• [What you have to do]: Extract every line from the first one down to and including the line that contains "click(x=672, y=487)", and reproduce each one verbatim.

Data records:
..........

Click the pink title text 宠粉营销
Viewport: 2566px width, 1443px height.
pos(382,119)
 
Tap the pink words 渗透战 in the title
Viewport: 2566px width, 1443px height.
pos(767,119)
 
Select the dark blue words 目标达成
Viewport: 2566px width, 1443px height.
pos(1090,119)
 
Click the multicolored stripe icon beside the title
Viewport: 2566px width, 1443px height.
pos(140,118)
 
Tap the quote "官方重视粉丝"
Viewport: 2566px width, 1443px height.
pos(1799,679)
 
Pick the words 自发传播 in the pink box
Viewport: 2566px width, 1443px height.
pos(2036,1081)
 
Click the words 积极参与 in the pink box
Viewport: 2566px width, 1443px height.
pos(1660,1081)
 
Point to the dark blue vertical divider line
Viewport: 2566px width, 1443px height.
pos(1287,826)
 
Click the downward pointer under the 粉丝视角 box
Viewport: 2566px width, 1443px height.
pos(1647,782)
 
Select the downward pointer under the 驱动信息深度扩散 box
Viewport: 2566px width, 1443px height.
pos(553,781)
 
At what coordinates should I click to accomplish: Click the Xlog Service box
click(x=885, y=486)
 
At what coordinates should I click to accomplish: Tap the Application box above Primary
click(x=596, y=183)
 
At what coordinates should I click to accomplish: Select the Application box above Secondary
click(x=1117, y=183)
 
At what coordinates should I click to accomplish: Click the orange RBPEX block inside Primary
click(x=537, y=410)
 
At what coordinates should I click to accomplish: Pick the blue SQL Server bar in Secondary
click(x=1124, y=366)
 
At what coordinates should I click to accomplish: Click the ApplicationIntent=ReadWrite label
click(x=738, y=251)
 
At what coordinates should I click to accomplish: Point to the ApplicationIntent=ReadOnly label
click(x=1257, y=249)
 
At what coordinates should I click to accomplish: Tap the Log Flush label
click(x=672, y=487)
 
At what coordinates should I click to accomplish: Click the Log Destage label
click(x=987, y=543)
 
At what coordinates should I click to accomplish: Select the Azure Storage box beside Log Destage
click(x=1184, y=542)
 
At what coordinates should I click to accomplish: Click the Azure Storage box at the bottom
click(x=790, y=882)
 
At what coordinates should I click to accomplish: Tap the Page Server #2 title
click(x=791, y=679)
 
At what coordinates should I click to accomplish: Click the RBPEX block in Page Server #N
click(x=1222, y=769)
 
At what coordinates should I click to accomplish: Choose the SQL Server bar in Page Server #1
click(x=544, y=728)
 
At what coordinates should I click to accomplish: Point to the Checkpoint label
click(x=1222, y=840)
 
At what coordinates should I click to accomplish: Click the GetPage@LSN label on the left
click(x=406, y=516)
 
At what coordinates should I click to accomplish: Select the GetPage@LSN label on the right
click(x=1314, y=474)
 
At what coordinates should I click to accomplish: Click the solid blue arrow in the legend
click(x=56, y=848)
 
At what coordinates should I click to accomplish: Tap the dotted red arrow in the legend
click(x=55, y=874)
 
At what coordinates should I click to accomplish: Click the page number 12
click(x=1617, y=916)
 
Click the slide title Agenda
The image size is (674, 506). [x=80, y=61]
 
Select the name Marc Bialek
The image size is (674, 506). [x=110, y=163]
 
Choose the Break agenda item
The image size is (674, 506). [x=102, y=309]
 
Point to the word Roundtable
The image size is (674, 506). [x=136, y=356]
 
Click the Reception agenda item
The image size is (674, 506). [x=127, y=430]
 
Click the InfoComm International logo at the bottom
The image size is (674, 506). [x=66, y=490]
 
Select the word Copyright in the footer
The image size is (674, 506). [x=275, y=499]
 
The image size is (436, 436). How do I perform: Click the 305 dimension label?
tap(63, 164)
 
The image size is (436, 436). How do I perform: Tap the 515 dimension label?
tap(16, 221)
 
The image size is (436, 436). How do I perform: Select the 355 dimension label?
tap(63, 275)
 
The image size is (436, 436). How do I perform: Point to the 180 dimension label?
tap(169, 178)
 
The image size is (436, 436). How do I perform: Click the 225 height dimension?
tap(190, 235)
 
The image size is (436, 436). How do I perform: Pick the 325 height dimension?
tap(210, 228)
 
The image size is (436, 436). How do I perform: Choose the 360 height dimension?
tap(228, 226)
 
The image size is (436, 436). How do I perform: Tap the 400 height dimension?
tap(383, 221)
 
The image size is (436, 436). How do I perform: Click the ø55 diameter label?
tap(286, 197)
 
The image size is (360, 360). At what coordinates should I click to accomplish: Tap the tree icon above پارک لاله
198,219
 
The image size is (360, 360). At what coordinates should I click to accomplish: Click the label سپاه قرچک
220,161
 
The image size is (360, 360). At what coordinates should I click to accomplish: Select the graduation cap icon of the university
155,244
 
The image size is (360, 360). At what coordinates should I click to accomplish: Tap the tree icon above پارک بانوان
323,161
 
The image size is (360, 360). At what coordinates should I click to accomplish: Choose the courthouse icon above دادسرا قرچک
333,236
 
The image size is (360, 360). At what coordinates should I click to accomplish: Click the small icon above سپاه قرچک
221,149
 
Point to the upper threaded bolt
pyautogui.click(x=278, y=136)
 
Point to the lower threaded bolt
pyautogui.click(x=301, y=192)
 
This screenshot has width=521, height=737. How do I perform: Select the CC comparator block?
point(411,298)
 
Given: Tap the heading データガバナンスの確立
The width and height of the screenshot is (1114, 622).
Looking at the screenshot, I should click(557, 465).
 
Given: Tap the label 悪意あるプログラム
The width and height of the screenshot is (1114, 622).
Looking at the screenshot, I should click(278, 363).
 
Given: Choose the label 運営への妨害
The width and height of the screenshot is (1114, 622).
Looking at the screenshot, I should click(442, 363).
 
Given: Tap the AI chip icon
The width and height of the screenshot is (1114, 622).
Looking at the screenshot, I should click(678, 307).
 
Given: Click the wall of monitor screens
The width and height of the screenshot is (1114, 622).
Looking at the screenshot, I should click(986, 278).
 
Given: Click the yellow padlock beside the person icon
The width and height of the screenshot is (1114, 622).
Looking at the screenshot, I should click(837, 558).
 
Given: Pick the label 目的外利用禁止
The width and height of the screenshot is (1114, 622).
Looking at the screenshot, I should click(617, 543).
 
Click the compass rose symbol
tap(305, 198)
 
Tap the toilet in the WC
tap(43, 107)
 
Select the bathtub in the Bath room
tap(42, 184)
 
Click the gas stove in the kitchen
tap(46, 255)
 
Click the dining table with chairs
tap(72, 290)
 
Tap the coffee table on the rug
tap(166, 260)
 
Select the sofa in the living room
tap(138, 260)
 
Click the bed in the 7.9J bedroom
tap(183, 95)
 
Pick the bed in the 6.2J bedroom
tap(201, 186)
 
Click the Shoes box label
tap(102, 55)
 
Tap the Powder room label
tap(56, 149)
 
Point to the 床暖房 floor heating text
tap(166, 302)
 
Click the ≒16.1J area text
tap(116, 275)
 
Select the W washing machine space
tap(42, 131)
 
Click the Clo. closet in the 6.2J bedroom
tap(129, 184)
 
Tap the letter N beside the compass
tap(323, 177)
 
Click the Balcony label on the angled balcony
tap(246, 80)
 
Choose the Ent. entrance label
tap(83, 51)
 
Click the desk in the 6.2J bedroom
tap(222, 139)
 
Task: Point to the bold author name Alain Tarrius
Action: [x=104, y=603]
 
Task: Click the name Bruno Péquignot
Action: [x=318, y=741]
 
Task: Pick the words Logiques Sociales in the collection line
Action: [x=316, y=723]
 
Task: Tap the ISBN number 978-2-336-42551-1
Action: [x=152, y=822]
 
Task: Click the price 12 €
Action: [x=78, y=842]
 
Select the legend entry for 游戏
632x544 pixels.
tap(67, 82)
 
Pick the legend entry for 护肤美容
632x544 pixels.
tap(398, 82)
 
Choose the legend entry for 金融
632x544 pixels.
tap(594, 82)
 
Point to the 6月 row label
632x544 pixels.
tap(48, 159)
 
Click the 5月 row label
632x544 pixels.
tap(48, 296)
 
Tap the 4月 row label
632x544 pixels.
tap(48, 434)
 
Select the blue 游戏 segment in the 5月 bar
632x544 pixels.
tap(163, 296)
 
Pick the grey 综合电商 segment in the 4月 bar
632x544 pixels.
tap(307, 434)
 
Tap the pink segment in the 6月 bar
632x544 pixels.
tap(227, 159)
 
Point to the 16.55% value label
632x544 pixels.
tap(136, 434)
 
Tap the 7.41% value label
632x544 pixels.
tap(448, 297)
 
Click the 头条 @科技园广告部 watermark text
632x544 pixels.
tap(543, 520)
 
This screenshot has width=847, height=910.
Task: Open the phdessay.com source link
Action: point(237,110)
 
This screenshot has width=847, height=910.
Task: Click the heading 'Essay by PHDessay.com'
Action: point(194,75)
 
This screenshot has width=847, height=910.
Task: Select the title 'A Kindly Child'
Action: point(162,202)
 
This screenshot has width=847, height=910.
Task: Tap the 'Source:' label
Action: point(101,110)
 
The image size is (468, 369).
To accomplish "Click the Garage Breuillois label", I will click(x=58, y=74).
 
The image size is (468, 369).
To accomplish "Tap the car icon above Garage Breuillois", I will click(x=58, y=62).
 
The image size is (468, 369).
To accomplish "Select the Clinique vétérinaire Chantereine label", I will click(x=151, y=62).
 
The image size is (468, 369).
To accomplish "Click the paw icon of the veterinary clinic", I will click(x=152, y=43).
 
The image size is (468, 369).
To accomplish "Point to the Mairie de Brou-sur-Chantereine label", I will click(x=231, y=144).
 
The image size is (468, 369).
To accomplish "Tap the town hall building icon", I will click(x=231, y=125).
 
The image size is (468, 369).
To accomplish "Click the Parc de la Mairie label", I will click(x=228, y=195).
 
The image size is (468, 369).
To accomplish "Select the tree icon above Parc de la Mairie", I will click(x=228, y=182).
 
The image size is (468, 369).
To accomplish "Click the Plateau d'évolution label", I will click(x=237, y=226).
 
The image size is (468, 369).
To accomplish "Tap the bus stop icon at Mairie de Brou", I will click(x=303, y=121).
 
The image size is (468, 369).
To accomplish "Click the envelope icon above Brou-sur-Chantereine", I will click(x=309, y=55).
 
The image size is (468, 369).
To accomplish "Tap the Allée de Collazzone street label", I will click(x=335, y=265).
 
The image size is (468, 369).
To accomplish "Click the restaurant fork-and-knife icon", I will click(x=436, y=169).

..........

• [Exercise solution]:
Click the pink title text 宠粉营销
Viewport: 2566px width, 1443px height.
pos(382,119)
 
Tap the pink words 渗透战 in the title
Viewport: 2566px width, 1443px height.
pos(767,119)
 
Select the dark blue words 目标达成
Viewport: 2566px width, 1443px height.
pos(1090,119)
 
Click the multicolored stripe icon beside the title
Viewport: 2566px width, 1443px height.
pos(140,118)
 
Tap the quote "官方重视粉丝"
Viewport: 2566px width, 1443px height.
pos(1799,679)
 
Pick the words 自发传播 in the pink box
Viewport: 2566px width, 1443px height.
pos(2036,1081)
 
Click the words 积极参与 in the pink box
Viewport: 2566px width, 1443px height.
pos(1660,1081)
 
Point to the dark blue vertical divider line
Viewport: 2566px width, 1443px height.
pos(1287,826)
 
Click the downward pointer under the 粉丝视角 box
Viewport: 2566px width, 1443px height.
pos(1647,782)
 
Select the downward pointer under the 驱动信息深度扩散 box
Viewport: 2566px width, 1443px height.
pos(553,781)
 
At what coordinates should I click to accomplish: Click the Xlog Service box
click(x=885, y=486)
 
At what coordinates should I click to accomplish: Tap the Application box above Primary
click(x=596, y=183)
 
At what coordinates should I click to accomplish: Select the Application box above Secondary
click(x=1117, y=183)
 
At what coordinates should I click to accomplish: Click the orange RBPEX block inside Primary
click(x=537, y=410)
 
At what coordinates should I click to accomplish: Pick the blue SQL Server bar in Secondary
click(x=1124, y=366)
 
At what coordinates should I click to accomplish: Click the ApplicationIntent=ReadWrite label
click(x=738, y=251)
 
At what coordinates should I click to accomplish: Point to the ApplicationIntent=ReadOnly label
click(x=1257, y=249)
 
At what coordinates should I click to accomplish: Tap the Log Flush label
click(x=672, y=487)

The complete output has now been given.